------ Supplied records

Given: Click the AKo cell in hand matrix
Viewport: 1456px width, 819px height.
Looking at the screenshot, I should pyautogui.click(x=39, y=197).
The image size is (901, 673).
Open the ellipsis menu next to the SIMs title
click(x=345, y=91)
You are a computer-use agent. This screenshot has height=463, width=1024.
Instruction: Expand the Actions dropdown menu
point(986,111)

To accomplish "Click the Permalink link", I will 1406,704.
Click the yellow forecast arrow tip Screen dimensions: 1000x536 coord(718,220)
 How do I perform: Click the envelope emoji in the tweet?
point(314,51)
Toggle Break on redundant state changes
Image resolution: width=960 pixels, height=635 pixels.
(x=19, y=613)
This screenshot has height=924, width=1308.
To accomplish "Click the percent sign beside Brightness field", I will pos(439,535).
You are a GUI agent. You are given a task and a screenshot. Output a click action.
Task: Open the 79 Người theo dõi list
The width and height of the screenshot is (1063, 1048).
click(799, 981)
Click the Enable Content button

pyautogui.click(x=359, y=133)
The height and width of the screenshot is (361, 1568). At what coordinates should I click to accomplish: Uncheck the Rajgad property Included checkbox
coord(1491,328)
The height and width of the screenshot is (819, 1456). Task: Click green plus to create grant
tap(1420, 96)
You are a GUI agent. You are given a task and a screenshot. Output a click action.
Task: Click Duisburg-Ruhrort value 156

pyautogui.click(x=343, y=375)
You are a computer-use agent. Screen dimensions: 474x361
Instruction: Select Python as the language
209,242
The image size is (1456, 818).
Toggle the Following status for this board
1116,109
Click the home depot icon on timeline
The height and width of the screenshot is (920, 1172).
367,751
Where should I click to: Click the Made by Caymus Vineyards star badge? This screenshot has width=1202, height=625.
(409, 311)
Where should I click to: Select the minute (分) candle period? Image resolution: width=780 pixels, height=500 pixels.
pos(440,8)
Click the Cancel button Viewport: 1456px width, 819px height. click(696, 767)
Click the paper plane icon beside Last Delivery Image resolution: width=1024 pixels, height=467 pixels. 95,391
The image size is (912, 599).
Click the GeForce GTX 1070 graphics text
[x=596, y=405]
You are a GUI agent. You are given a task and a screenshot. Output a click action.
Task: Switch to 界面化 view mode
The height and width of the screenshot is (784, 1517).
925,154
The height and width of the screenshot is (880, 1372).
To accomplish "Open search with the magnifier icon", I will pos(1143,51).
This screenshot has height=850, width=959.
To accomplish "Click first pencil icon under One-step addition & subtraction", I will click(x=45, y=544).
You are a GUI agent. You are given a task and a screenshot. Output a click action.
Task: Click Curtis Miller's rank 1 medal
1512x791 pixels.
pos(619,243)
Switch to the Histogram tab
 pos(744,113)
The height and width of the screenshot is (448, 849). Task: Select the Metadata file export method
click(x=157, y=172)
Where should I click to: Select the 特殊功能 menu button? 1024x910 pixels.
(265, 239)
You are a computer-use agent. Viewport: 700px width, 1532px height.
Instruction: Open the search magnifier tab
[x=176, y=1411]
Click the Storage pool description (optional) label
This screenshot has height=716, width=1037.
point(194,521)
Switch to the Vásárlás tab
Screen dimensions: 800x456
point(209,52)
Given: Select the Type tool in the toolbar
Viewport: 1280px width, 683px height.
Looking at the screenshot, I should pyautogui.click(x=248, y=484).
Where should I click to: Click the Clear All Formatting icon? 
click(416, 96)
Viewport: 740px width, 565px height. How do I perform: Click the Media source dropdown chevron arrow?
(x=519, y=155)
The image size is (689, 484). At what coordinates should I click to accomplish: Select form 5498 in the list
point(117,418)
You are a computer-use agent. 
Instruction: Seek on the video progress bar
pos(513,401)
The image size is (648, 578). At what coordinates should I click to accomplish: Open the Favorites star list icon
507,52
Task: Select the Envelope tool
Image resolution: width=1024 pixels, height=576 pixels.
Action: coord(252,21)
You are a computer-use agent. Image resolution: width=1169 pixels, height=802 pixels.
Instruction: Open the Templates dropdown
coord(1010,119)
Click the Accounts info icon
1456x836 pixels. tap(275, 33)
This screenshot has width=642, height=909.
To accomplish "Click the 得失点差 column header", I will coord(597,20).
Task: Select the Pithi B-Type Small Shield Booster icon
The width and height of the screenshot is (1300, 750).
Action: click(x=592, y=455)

------------

* **Directions**: Copy the lines from the line with "Click the yellow" to the line with "pyautogui.click(x=359, y=133)", both included, reproducing each one without change.

* **Output of the task**:
Click the yellow forecast arrow tip Screen dimensions: 1000x536 coord(718,220)
 How do I perform: Click the envelope emoji in the tweet?
point(314,51)
Toggle Break on redundant state changes
Image resolution: width=960 pixels, height=635 pixels.
(x=19, y=613)
This screenshot has height=924, width=1308.
To accomplish "Click the percent sign beside Brightness field", I will pos(439,535).
You are a GUI agent. You are given a task and a screenshot. Output a click action.
Task: Open the 79 Người theo dõi list
The width and height of the screenshot is (1063, 1048).
click(799, 981)
Click the Enable Content button

pyautogui.click(x=359, y=133)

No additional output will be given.